**YOUR GOAL**
Using the TCU football recap, answer each question:
1. How many catches and receiving yards did Derius Davis finish with?
2. Which quarterback did Shadrach Banks intercept?
3. According to Morris, what position did Banks play in high school?

**DOCUMENT EXCERPT**

Q wasn’t alone, though. Morris went to Barber eight times in the game, completing passes on six of them for 78 yards.
Taye did not score in the game, and he only had seven yards after the catch. What’s most impressive about his game, though, is five of his six catches converted first downs. That’s reliable.
Blair Conwright made his presence known in a similar way, catching two passes for 42 yards, both of which moved the chains for TCU.
Derius Davis showed off his best asset in the receiving game, taking a slant 63 yards to set up TCU’s first touchdown of the day. He finished with five catches for 81 yards.
Quincy Brown, a guy who will be a major game-changer one day, had his best day as a Frog, catching three balls for 46 yards. Two of his catches were contested and two went for first downs.
Overall, this was the type of game from the TCU receiving corp that we have been expecting all year. Guys consistently stepped up and made plays when it mattered, leading to the Frogs’ best offensive performance in years.
3. Shadrach Banks
When Shadrach Banks announced his transfer to TCU, I had multiple people reach out to me personally to tell me that he would not work out.
“Locker room cancer,” “can’t be coached,” “bad teammate,” and “selfish” were among things I heard about the young man after his controversial departure from A&M.
All year long, I’ve been asking Patterson about Banks, and he continually said, “He’s progressing.”
Well, Banks still isn’t playing too many snaps, but he made the play of his life Saturday at linebacker.
Though he had just one tackle, Banks’ game-winning interception of Gerry Bohanon saved the game for TCU in a situation where it looked like Baylor was going to escape with a win.
What is most encouraging about Banks’ situation, though, is the way Morris talked about him after the game.
“That was awesome. Obviously he played receiver in high school, so he’s an athlete,” Morris said. “He’s been nothing but great to us. His locker is next to mine, I love him. He’s awesome.”
I guess people are just bad at judging character of North Shore products who go to TCU, because the Frogs have had nothing but good to say about Banks and Zach Evans.

**DATA FOR ANALYSIS**
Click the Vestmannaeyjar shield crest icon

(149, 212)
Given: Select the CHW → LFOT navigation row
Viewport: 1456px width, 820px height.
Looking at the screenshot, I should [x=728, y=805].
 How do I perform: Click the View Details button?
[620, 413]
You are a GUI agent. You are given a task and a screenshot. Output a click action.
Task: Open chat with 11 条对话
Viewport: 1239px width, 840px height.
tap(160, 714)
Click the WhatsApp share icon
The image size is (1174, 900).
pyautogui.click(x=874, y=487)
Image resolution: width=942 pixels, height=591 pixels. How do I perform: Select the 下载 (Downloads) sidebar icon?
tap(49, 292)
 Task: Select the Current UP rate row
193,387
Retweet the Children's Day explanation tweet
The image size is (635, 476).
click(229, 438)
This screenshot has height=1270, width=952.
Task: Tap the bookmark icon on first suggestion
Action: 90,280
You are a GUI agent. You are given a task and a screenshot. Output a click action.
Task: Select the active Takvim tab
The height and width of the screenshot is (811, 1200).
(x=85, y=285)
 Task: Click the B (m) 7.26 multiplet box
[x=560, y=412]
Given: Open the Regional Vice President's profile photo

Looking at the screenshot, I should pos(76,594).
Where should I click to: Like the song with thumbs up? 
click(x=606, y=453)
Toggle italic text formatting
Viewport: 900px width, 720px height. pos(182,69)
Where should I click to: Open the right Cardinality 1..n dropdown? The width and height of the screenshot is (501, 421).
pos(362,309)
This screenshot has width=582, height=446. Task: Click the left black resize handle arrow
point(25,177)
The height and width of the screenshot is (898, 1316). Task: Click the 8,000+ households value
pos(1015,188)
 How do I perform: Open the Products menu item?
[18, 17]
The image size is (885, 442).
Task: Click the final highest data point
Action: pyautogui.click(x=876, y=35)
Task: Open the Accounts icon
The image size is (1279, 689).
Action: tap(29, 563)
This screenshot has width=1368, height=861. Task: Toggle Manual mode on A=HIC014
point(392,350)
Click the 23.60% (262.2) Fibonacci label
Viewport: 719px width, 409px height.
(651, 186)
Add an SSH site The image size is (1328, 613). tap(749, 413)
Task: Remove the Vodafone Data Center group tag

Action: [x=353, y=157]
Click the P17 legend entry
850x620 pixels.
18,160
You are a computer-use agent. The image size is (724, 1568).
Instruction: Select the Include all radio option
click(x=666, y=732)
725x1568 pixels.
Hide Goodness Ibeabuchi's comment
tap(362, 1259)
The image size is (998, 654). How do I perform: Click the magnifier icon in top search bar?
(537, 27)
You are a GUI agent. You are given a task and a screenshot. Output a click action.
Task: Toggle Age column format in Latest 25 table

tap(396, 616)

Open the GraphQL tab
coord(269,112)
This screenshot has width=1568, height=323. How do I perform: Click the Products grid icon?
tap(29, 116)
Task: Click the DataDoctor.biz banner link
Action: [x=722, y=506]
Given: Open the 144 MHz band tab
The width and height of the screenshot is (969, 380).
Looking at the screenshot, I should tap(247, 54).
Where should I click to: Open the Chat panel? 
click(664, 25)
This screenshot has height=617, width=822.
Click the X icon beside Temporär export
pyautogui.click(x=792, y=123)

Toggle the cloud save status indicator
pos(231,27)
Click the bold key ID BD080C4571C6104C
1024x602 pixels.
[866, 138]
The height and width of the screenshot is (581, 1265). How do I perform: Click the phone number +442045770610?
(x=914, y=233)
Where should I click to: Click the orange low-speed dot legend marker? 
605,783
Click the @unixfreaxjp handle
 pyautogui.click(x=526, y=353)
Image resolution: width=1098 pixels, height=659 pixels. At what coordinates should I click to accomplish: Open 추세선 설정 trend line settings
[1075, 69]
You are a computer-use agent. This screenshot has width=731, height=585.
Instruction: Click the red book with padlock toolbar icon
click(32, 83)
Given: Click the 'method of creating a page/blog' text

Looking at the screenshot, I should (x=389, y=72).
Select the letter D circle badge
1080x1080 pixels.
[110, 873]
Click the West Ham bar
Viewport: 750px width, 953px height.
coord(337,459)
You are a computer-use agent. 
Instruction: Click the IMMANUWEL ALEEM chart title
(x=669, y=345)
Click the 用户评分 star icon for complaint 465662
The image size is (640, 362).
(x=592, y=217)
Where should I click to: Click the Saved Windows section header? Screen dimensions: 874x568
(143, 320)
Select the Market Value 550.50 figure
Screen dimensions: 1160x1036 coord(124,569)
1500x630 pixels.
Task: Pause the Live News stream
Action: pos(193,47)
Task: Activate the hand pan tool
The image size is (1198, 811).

**EXERCISE ANSWER**
1. Five catches for 81 yards.
2. Gerry Bohanon.
3. Receiver.